START Given text

As a food safety instructor for restaurant managers, one of the things I earnestly teach is the use of food thermometers. Standing on my soap box, I preach…
If you don’t use a thermometer, then how can you know for sure that the food is safe to serve?
A key part of my lesson on thermometer use is a discussion of how to actually calibrate the thermometers. We start by checking to see if the thermometer is correct. If it isn’t correct, proper calibration is necessary in order to make adjustments until the thermometer reads temperatures accurately. After all, if the thermometer isn’t right, then there really isn’t any point in checking the food’s temperature. It is recommended that employees of restaurants calibrate their thermometers each time they come to work.
Here’s how to calibrate a thermometer.
Start with a bowl of ice water. The temperature of a slushy mix of 1 part water to 1 part ice should register as 32 degrees Fahrenheit (F). When it doesn’t, the students are instructed on how to adjust the thermometer until it is correct.
Why do these thermometers change?
There are lots of reasons for a shift in thermometer accuracy. Being dropped in the sink or on the floor can mess up the calibration. If they go through a severe temperature change, this may also make them inaccurate. Rolling around in the back of a silverware drawer can also bump thermometers, causing changes. I’ve checked brand-new thermometers out of the box and some have even needed calibrating then!
At home, I’m an avid advocate for using a food thermometer.
That said, I have to confess that I don’t remember the last time I calibrated my home thermometer.

END Given text
START Recorded information

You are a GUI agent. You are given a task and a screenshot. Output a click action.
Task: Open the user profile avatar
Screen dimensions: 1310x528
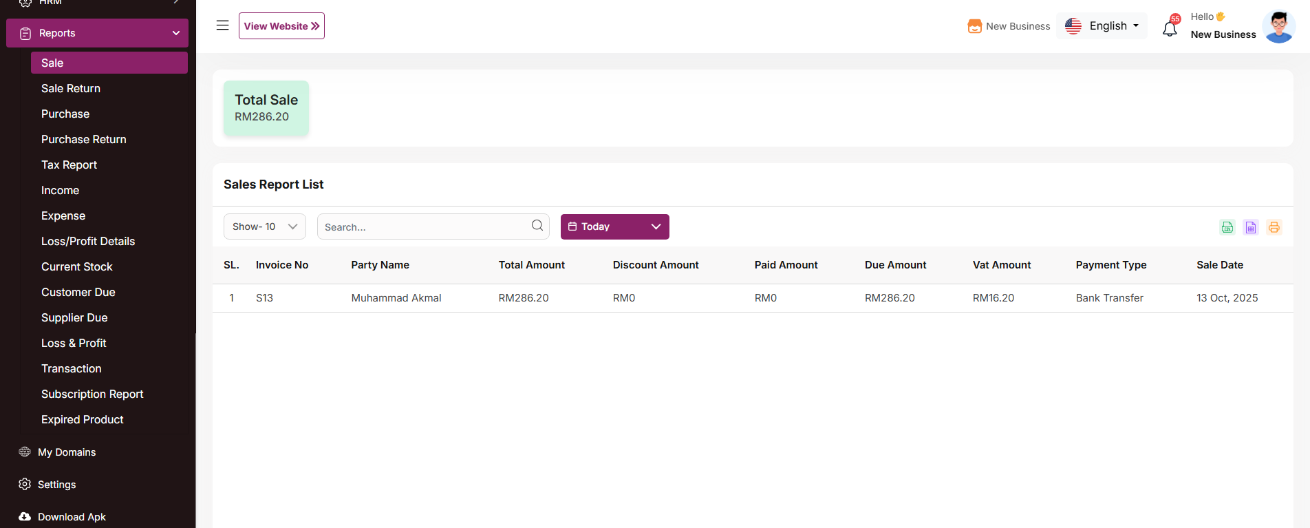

END Recorded information

Requirements.
[1] From the calibration text, list every cause it gives for a thermometer losing its accuracy.
[2] Condense the paragraph of the calibration text that opens with "A key part of my lesson" into a short bulleted list that keeps its main facts.
[3] Reproduce the calibration text beginning at the words "A key part of" and stopping after "these thermometers change?", swapping "bowl" for "container".

Final results.
[1]
- Being dropped in the sink or on the floor
- Going through a severe temperature change
- Rolling around in the back of a silverware drawer

[2]
- The lesson on thermometer use covers how to calibrate thermometers.
- First, check whether the thermometer is correct.
- If it isn't, calibrate it by adjusting until it reads temperatures accurately.
- An inaccurate thermometer makes checking food temperature pointless.
- Restaurant employees should calibrate their thermometers each time they come to work.

[3]
A key part of my lesson on thermometer use is a discussion of how to actually calibrate the thermometers. We start by checking to see if the thermometer is correct. If it isn’t correct, proper calibration is necessary in order to make adjustments until the thermometer reads temperatures accurately. After all, if the thermometer isn’t right, then there really isn’t any point in checking the food’s temperature. It is recommended that employees of restaurants calibrate their thermometers each time they come to work.
Here’s how to calibrate a thermometer.
Start with a container of ice water. The temperature of a slushy mix of 1 part water to 1 part ice should register as 32 degrees Fahrenheit (F). When it doesn’t, the students are instructed on how to adjust the thermometer until it is correct.
Why do these thermometers change?